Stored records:
--- --- ---
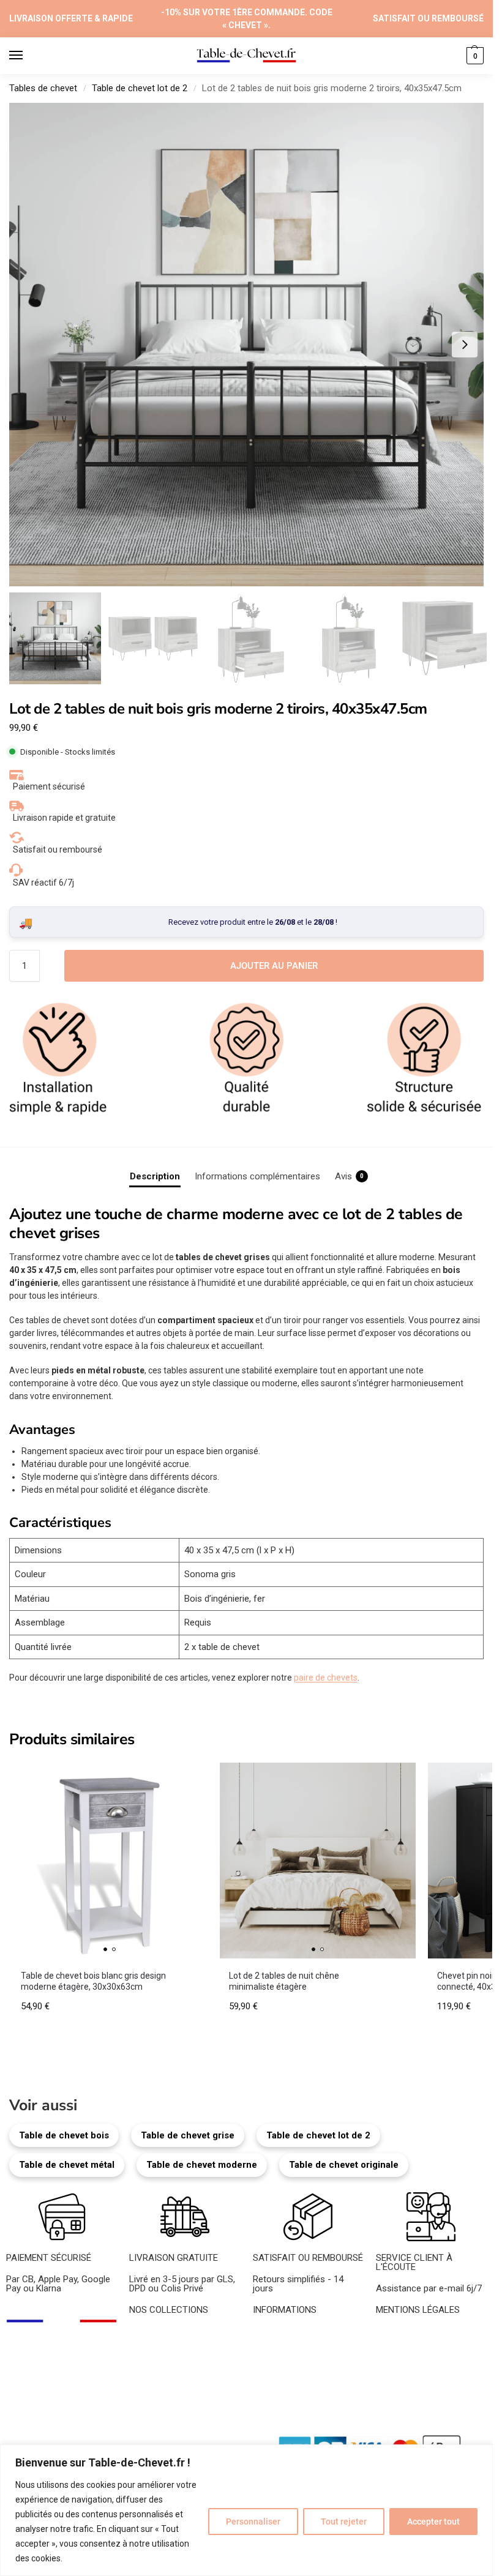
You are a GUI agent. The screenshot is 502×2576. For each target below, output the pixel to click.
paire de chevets (326, 1677)
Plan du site (155, 2441)
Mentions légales (410, 2333)
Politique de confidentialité (428, 2361)
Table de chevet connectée (183, 2402)
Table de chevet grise (187, 2135)
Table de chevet (160, 2333)
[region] (246, 2510)
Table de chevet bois (64, 2135)
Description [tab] (155, 1176)
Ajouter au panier (274, 965)
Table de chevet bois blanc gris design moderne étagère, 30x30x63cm (93, 1981)
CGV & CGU (399, 2347)
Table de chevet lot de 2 (139, 88)
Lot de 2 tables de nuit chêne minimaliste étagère (284, 1981)
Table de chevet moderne (201, 2164)
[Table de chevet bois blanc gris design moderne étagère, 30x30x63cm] (110, 1860)
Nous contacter (284, 2361)
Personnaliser (253, 2521)
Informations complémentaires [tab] (257, 1176)
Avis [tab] (349, 1176)
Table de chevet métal (66, 2164)
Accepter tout (433, 2521)
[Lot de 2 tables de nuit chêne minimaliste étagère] (318, 1860)
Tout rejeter (344, 2521)
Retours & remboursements (431, 2381)
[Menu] (27, 56)
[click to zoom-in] (251, 344)
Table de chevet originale (344, 2164)
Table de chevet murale (175, 2388)
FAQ (261, 2374)
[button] (473, 55)
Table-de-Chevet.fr (83, 2441)
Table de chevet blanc (172, 2361)
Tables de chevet (43, 88)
--- --- ---
* _Work order_
Write out the data above in full and exactly, but without the pictures.

* _Response to the task_
You are a GUI agent. The screenshot is 502×2576. For each target below, output the pixel to click.
paire de chevets (326, 1677)
Plan du site (155, 2441)
Mentions légales (410, 2333)
Politique de confidentialité (428, 2361)
Table de chevet connectée (183, 2402)
Table de chevet grise (187, 2135)
Table de chevet (160, 2333)
[region] (246, 2510)
Table de chevet bois (64, 2135)
Description [tab] (155, 1176)
Ajouter au panier (274, 965)
Table de chevet bois blanc gris design moderne étagère, 30x30x63cm (93, 1981)
CGV & CGU (399, 2347)
Table de chevet lot de 2 (139, 88)
Lot de 2 tables de nuit chêne minimaliste étagère (284, 1981)
Table de chevet moderne (201, 2164)
[Table de chevet bois blanc gris design moderne étagère, 30x30x63cm] (110, 1860)
Nous contacter (284, 2361)
Personnaliser (253, 2521)
Informations complémentaires [tab] (257, 1176)
Avis [tab] (349, 1176)
Table de chevet métal (66, 2164)
Accepter tout (433, 2521)
[Lot de 2 tables de nuit chêne minimaliste étagère] (318, 1860)
Tout rejeter (344, 2521)
Retours & remboursements (431, 2381)
[Menu] (27, 56)
[click to zoom-in] (251, 344)
Table de chevet originale (344, 2164)
Table de chevet murale (175, 2388)
FAQ (261, 2374)
[button] (473, 55)
Table-de-Chevet.fr (83, 2441)
Table de chevet blanc (172, 2361)
Tables de chevet (43, 88)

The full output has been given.